- YOUR OBJECTIVE -
Lines with "screenshot": how many are there in the listing below? Reply with the number only.

- RECORDS FOR THE EXERCISE -
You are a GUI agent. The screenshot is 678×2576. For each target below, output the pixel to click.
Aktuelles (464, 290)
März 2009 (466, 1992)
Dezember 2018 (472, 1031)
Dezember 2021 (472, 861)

...

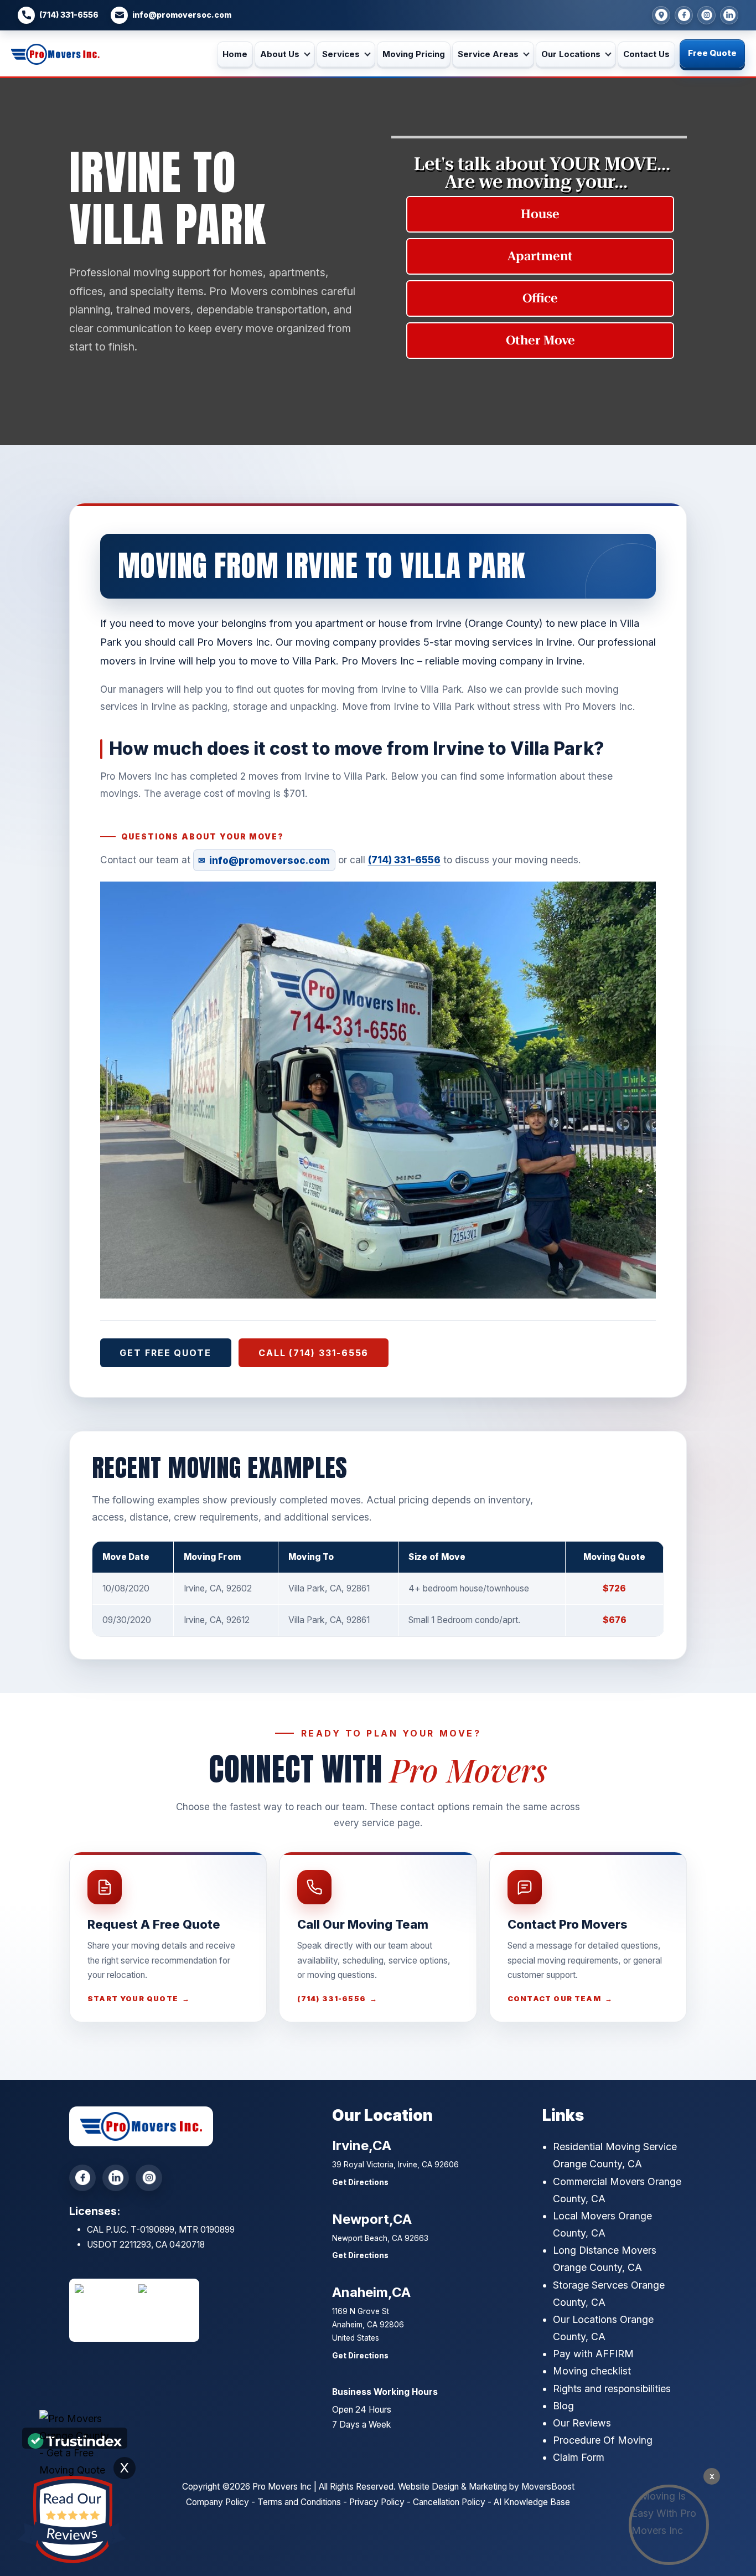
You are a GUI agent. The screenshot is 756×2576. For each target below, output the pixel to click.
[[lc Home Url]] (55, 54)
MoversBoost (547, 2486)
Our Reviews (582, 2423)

- WORKED SOLUTION -
2